WRITTEN REQUEST:
Print the listing below verbatim, keeping every line and character unchanged.

DATA FOR THIS EXERCISE:
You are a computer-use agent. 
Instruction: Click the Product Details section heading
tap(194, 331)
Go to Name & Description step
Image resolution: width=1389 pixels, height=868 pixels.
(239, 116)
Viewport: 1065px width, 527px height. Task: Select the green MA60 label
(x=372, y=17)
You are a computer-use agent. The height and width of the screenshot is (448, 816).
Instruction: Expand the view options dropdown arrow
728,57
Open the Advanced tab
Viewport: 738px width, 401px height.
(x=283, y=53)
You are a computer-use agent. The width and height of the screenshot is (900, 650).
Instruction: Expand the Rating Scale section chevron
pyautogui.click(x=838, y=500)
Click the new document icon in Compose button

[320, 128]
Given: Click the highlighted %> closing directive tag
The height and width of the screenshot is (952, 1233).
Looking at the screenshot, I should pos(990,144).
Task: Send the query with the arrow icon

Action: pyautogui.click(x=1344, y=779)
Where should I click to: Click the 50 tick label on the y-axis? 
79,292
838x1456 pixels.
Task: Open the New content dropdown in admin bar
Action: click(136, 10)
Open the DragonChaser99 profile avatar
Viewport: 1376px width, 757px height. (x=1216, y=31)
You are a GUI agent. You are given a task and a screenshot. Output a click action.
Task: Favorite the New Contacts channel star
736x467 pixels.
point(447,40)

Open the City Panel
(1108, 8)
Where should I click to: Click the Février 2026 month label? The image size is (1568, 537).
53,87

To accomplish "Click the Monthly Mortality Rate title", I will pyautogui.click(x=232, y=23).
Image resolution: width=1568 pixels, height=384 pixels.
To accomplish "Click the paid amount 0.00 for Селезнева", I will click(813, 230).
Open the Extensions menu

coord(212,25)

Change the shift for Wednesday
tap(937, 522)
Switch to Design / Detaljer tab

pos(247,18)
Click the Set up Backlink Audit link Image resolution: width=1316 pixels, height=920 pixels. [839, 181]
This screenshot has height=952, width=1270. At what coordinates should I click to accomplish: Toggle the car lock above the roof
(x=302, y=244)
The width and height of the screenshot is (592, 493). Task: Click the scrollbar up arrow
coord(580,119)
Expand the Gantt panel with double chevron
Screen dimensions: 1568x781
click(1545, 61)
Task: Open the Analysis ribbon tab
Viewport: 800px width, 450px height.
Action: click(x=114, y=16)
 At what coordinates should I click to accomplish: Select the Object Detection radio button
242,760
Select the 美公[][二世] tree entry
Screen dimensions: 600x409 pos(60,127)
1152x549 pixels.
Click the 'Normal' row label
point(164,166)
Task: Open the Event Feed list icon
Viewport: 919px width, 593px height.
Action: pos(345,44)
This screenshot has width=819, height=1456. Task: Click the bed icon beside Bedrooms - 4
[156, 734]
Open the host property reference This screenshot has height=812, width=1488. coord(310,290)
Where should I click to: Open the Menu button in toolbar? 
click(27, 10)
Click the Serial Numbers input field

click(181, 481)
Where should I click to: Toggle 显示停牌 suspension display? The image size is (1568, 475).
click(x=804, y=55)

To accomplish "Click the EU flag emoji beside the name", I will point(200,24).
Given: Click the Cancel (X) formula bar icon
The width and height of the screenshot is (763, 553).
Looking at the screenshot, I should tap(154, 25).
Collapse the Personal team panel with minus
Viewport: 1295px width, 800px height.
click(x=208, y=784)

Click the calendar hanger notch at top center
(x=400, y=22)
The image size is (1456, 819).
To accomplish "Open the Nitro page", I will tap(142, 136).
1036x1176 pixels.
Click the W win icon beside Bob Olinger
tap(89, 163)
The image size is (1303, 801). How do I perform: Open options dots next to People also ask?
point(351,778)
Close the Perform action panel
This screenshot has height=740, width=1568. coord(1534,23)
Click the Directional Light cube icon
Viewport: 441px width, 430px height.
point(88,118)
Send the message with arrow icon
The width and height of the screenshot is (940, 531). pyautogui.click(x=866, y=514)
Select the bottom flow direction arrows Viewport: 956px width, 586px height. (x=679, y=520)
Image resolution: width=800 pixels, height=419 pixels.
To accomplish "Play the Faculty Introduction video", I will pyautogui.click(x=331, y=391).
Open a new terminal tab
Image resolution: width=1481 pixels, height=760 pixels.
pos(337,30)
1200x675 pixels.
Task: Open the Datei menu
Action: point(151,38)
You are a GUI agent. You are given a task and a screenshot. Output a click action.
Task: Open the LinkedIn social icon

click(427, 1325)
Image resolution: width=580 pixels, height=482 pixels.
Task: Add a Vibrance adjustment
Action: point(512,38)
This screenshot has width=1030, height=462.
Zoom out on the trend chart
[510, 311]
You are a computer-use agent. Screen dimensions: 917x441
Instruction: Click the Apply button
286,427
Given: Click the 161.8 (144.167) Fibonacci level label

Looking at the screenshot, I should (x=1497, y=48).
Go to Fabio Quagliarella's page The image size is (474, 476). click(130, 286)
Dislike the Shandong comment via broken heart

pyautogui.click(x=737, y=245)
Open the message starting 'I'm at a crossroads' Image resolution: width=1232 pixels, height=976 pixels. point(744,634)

COMPLETED EXERCISE:
You are a computer-use agent. 
Instruction: Click the Product Details section heading
tap(194, 331)
Go to Name & Description step
Image resolution: width=1389 pixels, height=868 pixels.
(239, 116)
Viewport: 1065px width, 527px height. Task: Select the green MA60 label
(x=372, y=17)
You are a computer-use agent. The height and width of the screenshot is (448, 816).
Instruction: Expand the view options dropdown arrow
728,57
Open the Advanced tab
Viewport: 738px width, 401px height.
(x=283, y=53)
You are a computer-use agent. The width and height of the screenshot is (900, 650).
Instruction: Expand the Rating Scale section chevron
pyautogui.click(x=838, y=500)
Click the new document icon in Compose button

[320, 128]
Given: Click the highlighted %> closing directive tag
The height and width of the screenshot is (952, 1233).
Looking at the screenshot, I should pos(990,144).
Task: Send the query with the arrow icon

Action: pyautogui.click(x=1344, y=779)
Where should I click to: Click the 50 tick label on the y-axis? 
79,292
838x1456 pixels.
Task: Open the New content dropdown in admin bar
Action: click(136, 10)
Open the DragonChaser99 profile avatar
Viewport: 1376px width, 757px height. (x=1216, y=31)
You are a GUI agent. You are given a task and a screenshot. Output a click action.
Task: Favorite the New Contacts channel star
736x467 pixels.
point(447,40)

Open the City Panel
(1108, 8)
Where should I click to: Click the Février 2026 month label? The image size is (1568, 537).
53,87

To accomplish "Click the Monthly Mortality Rate title", I will pyautogui.click(x=232, y=23).
Image resolution: width=1568 pixels, height=384 pixels.
To accomplish "Click the paid amount 0.00 for Селезнева", I will click(813, 230).
Open the Extensions menu

coord(212,25)

Change the shift for Wednesday
tap(937, 522)
Switch to Design / Detaljer tab

pos(247,18)
Click the Set up Backlink Audit link Image resolution: width=1316 pixels, height=920 pixels. [839, 181]
This screenshot has height=952, width=1270. At what coordinates should I click to accomplish: Toggle the car lock above the roof
(x=302, y=244)
The width and height of the screenshot is (592, 493). Task: Click the scrollbar up arrow
coord(580,119)
Expand the Gantt panel with double chevron
Screen dimensions: 1568x781
click(1545, 61)
Task: Open the Analysis ribbon tab
Viewport: 800px width, 450px height.
Action: click(x=114, y=16)
 At what coordinates should I click to accomplish: Select the Object Detection radio button
242,760
Select the 美公[][二世] tree entry
Screen dimensions: 600x409 pos(60,127)
1152x549 pixels.
Click the 'Normal' row label
point(164,166)
Task: Open the Event Feed list icon
Viewport: 919px width, 593px height.
Action: pos(345,44)
This screenshot has width=819, height=1456. Task: Click the bed icon beside Bedrooms - 4
[156, 734]
Open the host property reference This screenshot has height=812, width=1488. coord(310,290)
Where should I click to: Open the Menu button in toolbar? 
click(27, 10)
Click the Serial Numbers input field

click(181, 481)
Where should I click to: Toggle 显示停牌 suspension display? The image size is (1568, 475).
click(x=804, y=55)

To accomplish "Click the EU flag emoji beside the name", I will point(200,24).
Given: Click the Cancel (X) formula bar icon
The width and height of the screenshot is (763, 553).
Looking at the screenshot, I should tap(154, 25).
Collapse the Personal team panel with minus
Viewport: 1295px width, 800px height.
click(x=208, y=784)

Click the calendar hanger notch at top center
(x=400, y=22)
The image size is (1456, 819).
To accomplish "Open the Nitro page", I will tap(142, 136).
1036x1176 pixels.
Click the W win icon beside Bob Olinger
tap(89, 163)
The image size is (1303, 801). How do I perform: Open options dots next to People also ask?
point(351,778)
Close the Perform action panel
This screenshot has height=740, width=1568. coord(1534,23)
Click the Directional Light cube icon
Viewport: 441px width, 430px height.
point(88,118)
Send the message with arrow icon
The width and height of the screenshot is (940, 531). pyautogui.click(x=866, y=514)
Select the bottom flow direction arrows Viewport: 956px width, 586px height. (x=679, y=520)
Image resolution: width=800 pixels, height=419 pixels.
To accomplish "Play the Faculty Introduction video", I will pyautogui.click(x=331, y=391).
Open a new terminal tab
Image resolution: width=1481 pixels, height=760 pixels.
pos(337,30)
1200x675 pixels.
Task: Open the Datei menu
Action: point(151,38)
You are a GUI agent. You are given a task and a screenshot. Output a click action.
Task: Open the LinkedIn social icon

click(427, 1325)
Image resolution: width=580 pixels, height=482 pixels.
Task: Add a Vibrance adjustment
Action: point(512,38)
This screenshot has width=1030, height=462.
Zoom out on the trend chart
[510, 311]
You are a computer-use agent. Screen dimensions: 917x441
Instruction: Click the Apply button
286,427
Given: Click the 161.8 (144.167) Fibonacci level label

Looking at the screenshot, I should (x=1497, y=48).
Go to Fabio Quagliarella's page The image size is (474, 476). click(130, 286)
Dislike the Shandong comment via broken heart

pyautogui.click(x=737, y=245)
Open the message starting 'I'm at a crossroads' Image resolution: width=1232 pixels, height=976 pixels. point(744,634)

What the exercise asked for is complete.